Back to the weird: Folks who read this blog regularly might remember Instrument # 90, which is a four string guitar made out of the "wrest plank" or pin block of the piano. This is a piece of hard maple that is laminated into a beam that runs the width of the piano. The tuning pins protrude through the cast-iron harp and into the maple, which holds them via friction in the position that the piano tuner places them.
|The "wrest plank" or pin block planed down and ready to be made into parts.|
|The truss rod cover is ivory veneer.|
This hard maple is usually a pretty nice chunk of lumber that would be great for just about anything except that it has tons of holes in it, rendering it almost useless. So of course I want to continue to find uses for it.

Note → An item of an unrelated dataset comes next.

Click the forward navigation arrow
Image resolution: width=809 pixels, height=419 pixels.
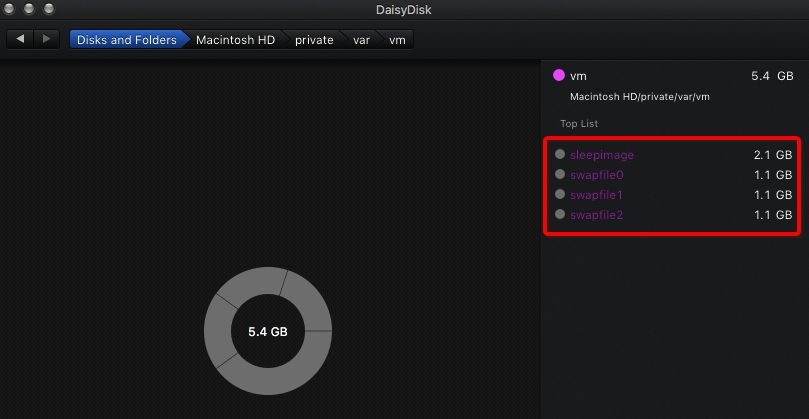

I have been wanting to make an octave mandolin, not because I know how to play one but because I have been interested in what playing a set of courses (pairs of strings) would be like as opposed to single strings, and mandolins are strung that way. One thing I noticed with instrument 90 was that because there is no sound hole, the sound only came out the sides. For a listener the sound image is a little funky. So with this iteration I did my best to limit the number of holes on the sides and back, and put them all on the front. I book-matched the front so that the holes mirror each other, and the bridge is an ebony black key from a piano.
This thing has a lot of moments that I really dig: There is a resin-filled screw hole (You know how I like those!), there is a gorgeous tail piece that Jaydann Moore made, there is walnut kerfing. The truss rod cover is a piece of ivory veneer from a white piano key. All of this almost balances out the fact that I don't know how to play the octave mandolin.
|Resin-filled screw hole on the neck.|
|Tail Piece by Jaydann Moore|
I gave it to my friend Tom and he made it sound pretty good, though. Because it is all solid hard maple, it has an incredible amount of sustain.